Organisations that have climbed the Data Maturity Ladder are far more likely to operate sustainably, gain internal and external stakeholder trust, and produce successful and meaningful innovations.
Stage 1: Short term profit
In this stage data is considered on a short term, for-profit basis. Ownership is assigned for some data elements in individual business units but much of the organisation’s data is not formally owned.
Little/no data or information about data is shared across the business. Data quality is generally poor, and where data standards or quality have been addressed it has been at a local level, usually for single business unit specific projects.
Analytics projects are done, but it often takes so long to get the data that the organisation is unable to scale individual business unit projects into broader/enterprise-wide initiatives. This leaves the organisation vulnerable to faster moving competitors.
Stage 2: Risk
Data is considered from the perspectives of short term profit and risk reduction. Ownership is assigned for some data elements in individual business units, and while much of the organisation’s data is not formally owned there is a growing awareness of the benefits of clearly defined data governance.
The organisation is beginning to understand the importance of data and a culture shift appears to be underway. Some basic standards have been set for data quality and management, although they are not always enforced.
As in Stage 1, it often takes so long to get the data from analytics projects that the organisation is unable to scale business unit analytics projects into broader/enterprise-wide initiatives. The organisation remains vulnerable to its faster moving competitors.
A bit of context before the next stages
Regardless of whether you dispute or agree with their analysis, very few people would disagree that intangibles make up a significant part of company value. Also, very few would dispute that data makes up a very substantial portion of the intangible value.
Companies are very adept at managing the portfolio of businesses to shave off underperforming assets and acquire assets that will create more value. However, very few apply this same level of rigour to their data portfolio.
It would be fair to say that only a very few understand that data is one of the most powerful parts of the portfolio. But for those that do, I have some good news. You now have the tools to manage the data, and this is where it starts.

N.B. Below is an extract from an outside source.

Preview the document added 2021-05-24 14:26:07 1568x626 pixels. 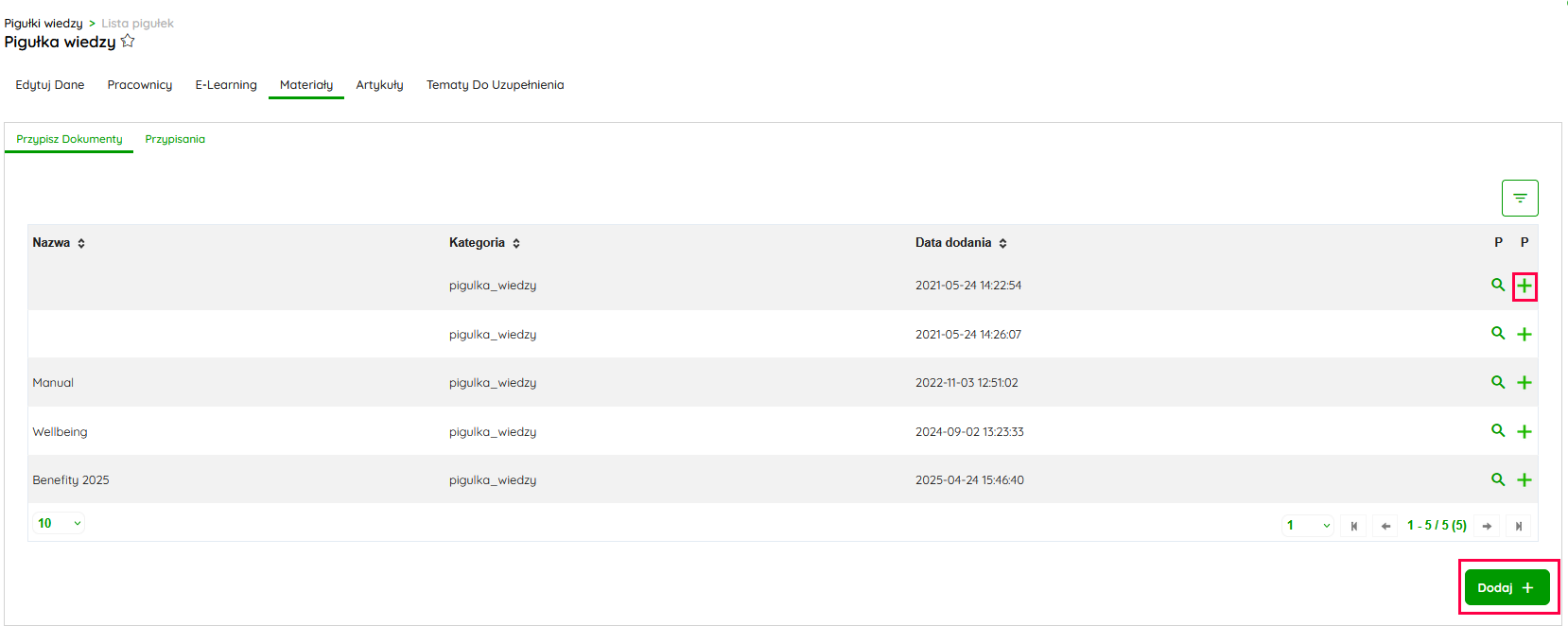1498,334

Stage 3: Information managed
A stage three organisation has the basics of data management discipline in place. They have functioning governance structures, have good data quality management disciplines and there is a growing level of trust in the data of the organisation.

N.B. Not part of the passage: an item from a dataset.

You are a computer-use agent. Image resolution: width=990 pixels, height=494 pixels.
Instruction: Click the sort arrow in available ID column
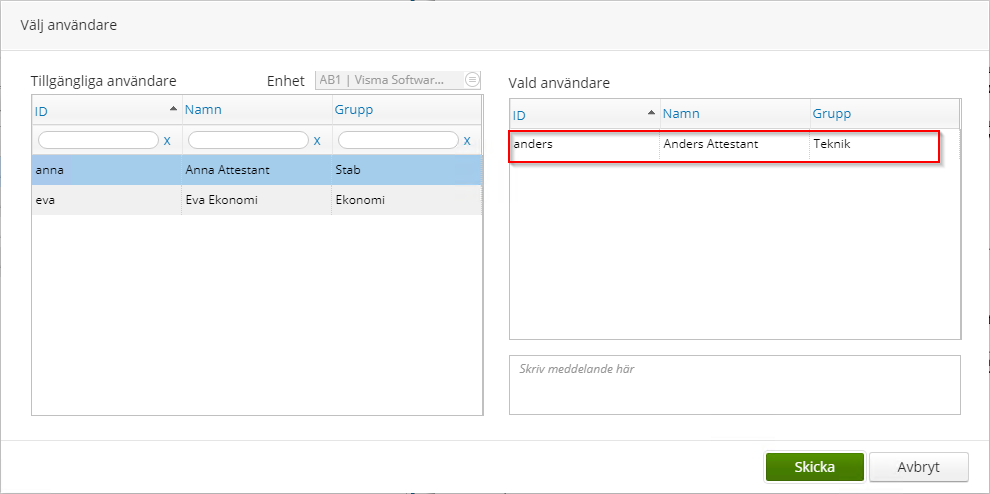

These organisations are less likely to suffer embarrassing data losses, but also recognise that this could happen and have appropriate measures in place to deal with such an event.
The technology architecture is value and strategy driven. The business strategy, data strategy and technology strategy form an integrated whole and adequate resources are assigned to ensure capabilities are built to maximise value.
Concepts such as centres of excellence are well understood and analytics are being produced to support better decision making. There is little data mutiny on this ship. You may ask the question, could life get better than this? And it does.
Stage 4: Informed decision making
Organisations that have achieved stage four are happy data places and they go even further. These organisations understand that data is a powerful weapon that annihilates data weaklings. Decision-making processes are structured around data.
Attributes that you will recognise from these organisations are:
1. There is clear meeting governance that drives prioritised decision-making based on value priority. These aren’t the type of organisations that spend equal time discussing the broken down coffee machine and the innovation strategy.
2. They are not shy of radical transparency. Ray Dalio is a big proponent of sharing personality types and being open about your personal decision style. At Anmut, we do the same and it makes for a much more effective team. People in these organisations are comfortable with themselves and realise it is better for all to be transparent. Radical transparency works when we discuss facts, not people.
3. The Analytic is the decision-maker. Many organisations have expressives and drivers making the decision. The analytics typically are the ones carrying the reams of paper to answer questions the big talkers have. Stage four organisations recognise you need all sorts, but an analytic is best able to listen to all and crystallise a decision.
4. Data is valued. Not just in a colloquial way, but we actually measure the value of the data as we would with plant and machinery… or coffee machines.
5. Fifth on the list, but critically important. Performance Management recognises and rewards good data management and outcomes. There are many things at play here, the resource allocation process, fondly known as budgeting and planning by many, employee performance, including goal-setting and review. This is the glue that brings it all together.
Stage 5: Trust and transparency
You may ask why Trust and Transparency is so important? My answer is simple, you will not be able to sell the new and innovative product or service if your customers don’t trust you. You will not be able to build the new and innovative product if your employees don’t trust you that they will be treated fairly for doing something that cannot be measured today. You will eventually erode your license to trade if you don’t create an open and transparent management and information model.
At this stage, the organisation has made transparency a core value upon which its internal and external operations are built. It communicates its vision and mission statement regularly, openly and sincerely. It dispenses important information promptly to stakeholders and avoids lies or distortions of the truth.
A culture of trust is beginning to grow within and around the organisation. Employees are informed of key decisions and report high levels of satisfaction, engagement and fairness in the workplace. Shareholders understand the direction of the organisation and have faith in the leadership to execute. Key stakeholders are part of the organisational eco-system, not the enemy.